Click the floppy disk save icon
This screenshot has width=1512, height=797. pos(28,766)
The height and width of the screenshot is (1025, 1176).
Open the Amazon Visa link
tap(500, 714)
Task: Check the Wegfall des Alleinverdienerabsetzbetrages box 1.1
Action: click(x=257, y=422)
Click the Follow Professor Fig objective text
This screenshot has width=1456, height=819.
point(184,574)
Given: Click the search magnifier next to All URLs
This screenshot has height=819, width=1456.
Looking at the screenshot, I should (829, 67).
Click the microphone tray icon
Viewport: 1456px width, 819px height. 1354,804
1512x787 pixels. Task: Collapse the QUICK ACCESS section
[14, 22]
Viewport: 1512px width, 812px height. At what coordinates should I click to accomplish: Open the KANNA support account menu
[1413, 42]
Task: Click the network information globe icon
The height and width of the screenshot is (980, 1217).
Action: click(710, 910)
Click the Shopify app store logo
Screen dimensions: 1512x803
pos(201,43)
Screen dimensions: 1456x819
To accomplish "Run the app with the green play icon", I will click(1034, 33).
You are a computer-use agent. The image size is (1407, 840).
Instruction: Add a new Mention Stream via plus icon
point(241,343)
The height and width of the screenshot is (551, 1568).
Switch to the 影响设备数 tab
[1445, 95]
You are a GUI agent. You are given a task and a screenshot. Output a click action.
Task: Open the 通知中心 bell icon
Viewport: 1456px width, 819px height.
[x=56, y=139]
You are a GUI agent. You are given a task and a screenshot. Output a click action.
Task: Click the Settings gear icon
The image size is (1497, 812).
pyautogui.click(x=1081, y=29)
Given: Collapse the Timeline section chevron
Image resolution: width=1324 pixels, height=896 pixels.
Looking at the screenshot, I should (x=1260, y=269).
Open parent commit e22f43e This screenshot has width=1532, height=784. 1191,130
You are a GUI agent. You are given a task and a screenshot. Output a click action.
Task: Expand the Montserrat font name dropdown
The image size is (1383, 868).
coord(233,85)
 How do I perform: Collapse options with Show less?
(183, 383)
==========
Task item:
From the first line to the last, return the data above exactly.

Reply:
Click the floppy disk save icon
This screenshot has width=1512, height=797. pos(28,766)
The height and width of the screenshot is (1025, 1176).
Open the Amazon Visa link
tap(500, 714)
Task: Check the Wegfall des Alleinverdienerabsetzbetrages box 1.1
Action: click(x=257, y=422)
Click the Follow Professor Fig objective text
This screenshot has width=1456, height=819.
point(184,574)
Given: Click the search magnifier next to All URLs
This screenshot has height=819, width=1456.
Looking at the screenshot, I should (829, 67).
Click the microphone tray icon
Viewport: 1456px width, 819px height. 1354,804
1512x787 pixels. Task: Collapse the QUICK ACCESS section
[14, 22]
Viewport: 1512px width, 812px height. At what coordinates should I click to accomplish: Open the KANNA support account menu
[1413, 42]
Task: Click the network information globe icon
The height and width of the screenshot is (980, 1217).
Action: click(710, 910)
Click the Shopify app store logo
Screen dimensions: 1512x803
pos(201,43)
Screen dimensions: 1456x819
To accomplish "Run the app with the green play icon", I will click(1034, 33).
You are a computer-use agent. The image size is (1407, 840).
Instruction: Add a new Mention Stream via plus icon
point(241,343)
The height and width of the screenshot is (551, 1568).
Switch to the 影响设备数 tab
[1445, 95]
You are a GUI agent. You are given a task and a screenshot. Output a click action.
Task: Open the 通知中心 bell icon
Viewport: 1456px width, 819px height.
[x=56, y=139]
You are a GUI agent. You are given a task and a screenshot. Output a click action.
Task: Click the Settings gear icon
The image size is (1497, 812).
pyautogui.click(x=1081, y=29)
Given: Collapse the Timeline section chevron
Image resolution: width=1324 pixels, height=896 pixels.
Looking at the screenshot, I should (x=1260, y=269).
Open parent commit e22f43e This screenshot has width=1532, height=784. 1191,130
You are a GUI agent. You are given a task and a screenshot. Output a click action.
Task: Expand the Montserrat font name dropdown
The image size is (1383, 868).
coord(233,85)
 How do I perform: Collapse options with Show less?
(183, 383)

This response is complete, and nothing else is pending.